Recovery calls for the same kind of grit. It isn’t comfortable. Grit is weighing and measuring food when the binge voice whispers, just this once won’t matter. Grit is picking up the phone when pride says, I can handle this alone. Grit is writing down a defect you’d rather keep hidden. It’s standing under the waterfall of truth and refusing to move away.
I don’t like it. I don’t ask for it. Sometimes it feels humiliating. But the cold sting is where purification begins. Not in pretending I’m strong, but in letting the discomfort wash me clean.
But Misogi isn’t just about grit. The other half is grace. Because the water doesn’t ask you to deserve it. It just flows.
When I remember 9/11, I hold grief and anger. But I also remember the stories that still move me — strangers helping strangers, neighbors carrying neighbors, firefighters whose sacrifice became symbols of love greater than fear. Grace didn’t erase the tragedy, but it flowed through it. It showed up in the kindness that followed, in the rebuilding, in the choice to remember together instead of forget.
Recovery works the same way. I can’t scrub myself clean. I’ve tried — through diets, through willpower, through excuses. None of it worked. But when I surrender — when I pray, confess, and take abstinent action again — it’s like stepping into a stream that was already waiting. The cleansing doesn’t come from me. It comes from grace that keeps flowing whether I show up or not.
That’s the miracle: I return dirty, and grace still flows. I return beaten down, and grace still flows. I return again and again, and the water never runs dry.
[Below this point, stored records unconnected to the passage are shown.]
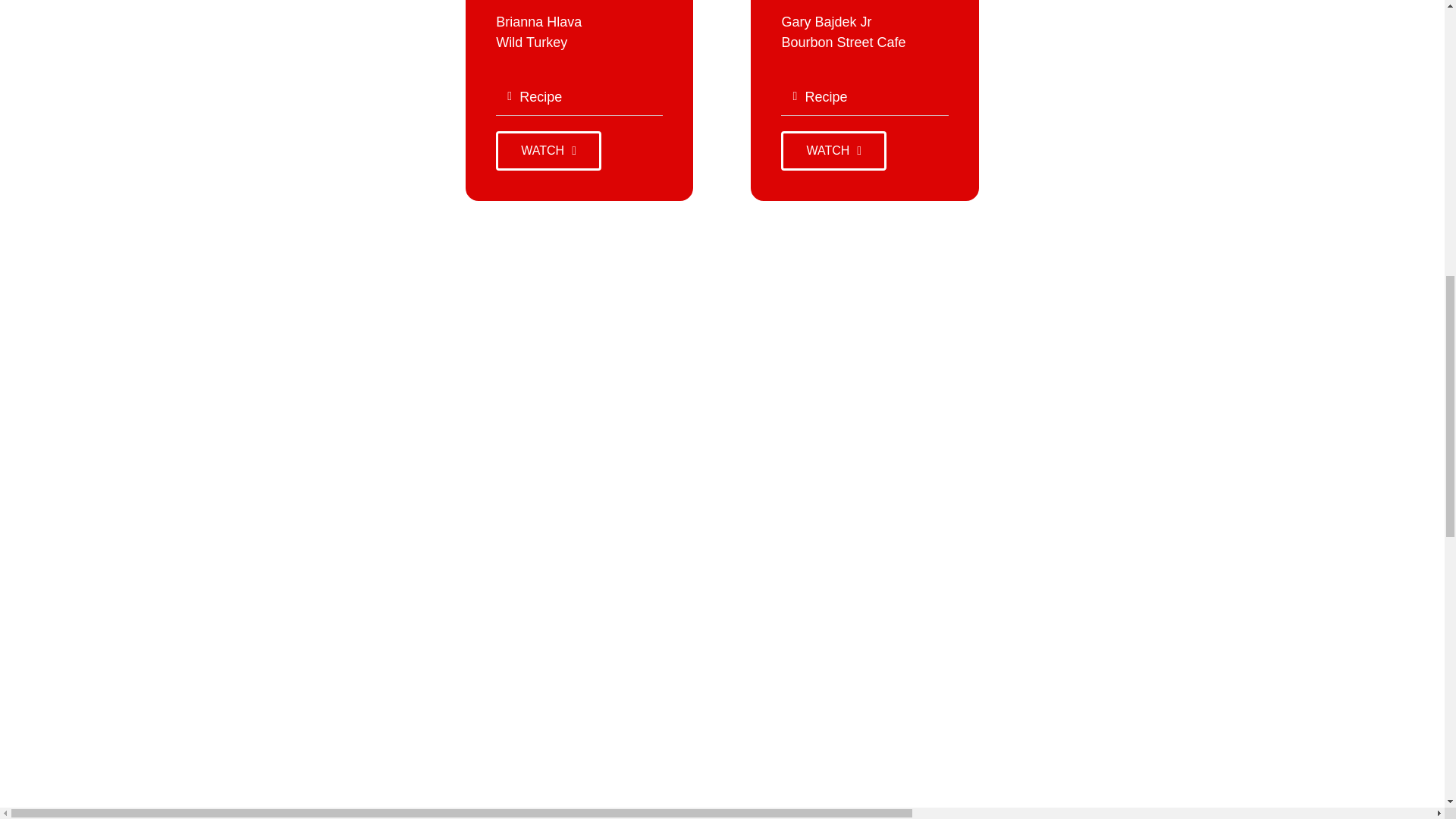
WATCH (833, 150)
Recipe (540, 96)
Recipe (826, 96)
WATCH (548, 150)
Given the description of an element on the screen output the (x, y) to click on. 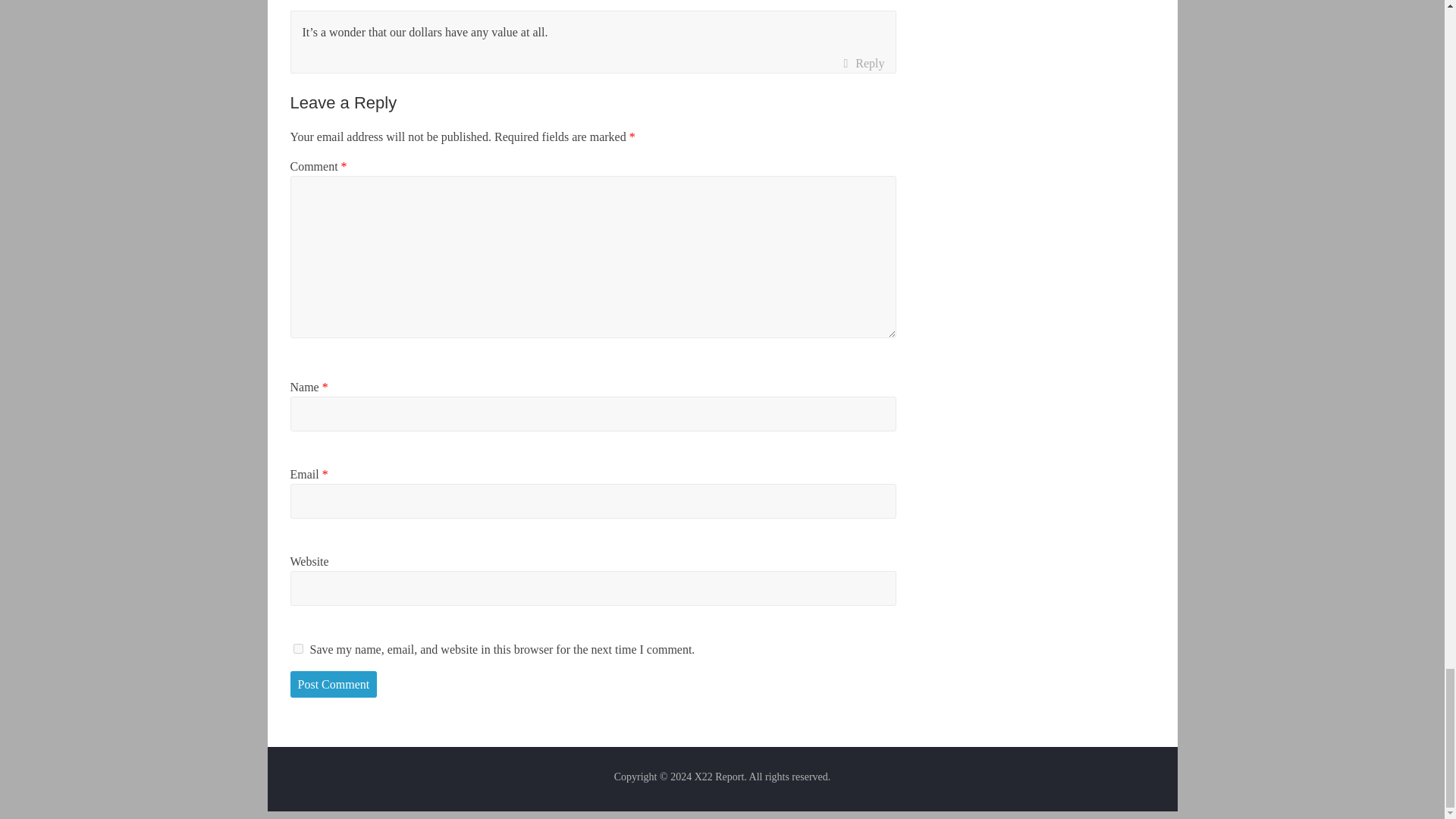
Post Comment (333, 684)
yes (297, 648)
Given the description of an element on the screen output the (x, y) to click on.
So here’s the truth Misogi reminds me of: recovery takes grit, but it also runs on grace. I step into the sting of the cold water, and I let it wash me clean. Not because I’ve earned it — but because God keeps the stream flowing.
Closing prayer:
God, wash us again. Not because we are worthy, but because You are merciful. Thank You for the water that still flows.
Outro:
That’s today’s drop. Grit and grace — the two sides of every return. One doesn’t work without the other. As we remember 9/11, as we keep showing up in recovery, may we carry both: the courage to stand in the cold water, and the humility to let it wash us clean.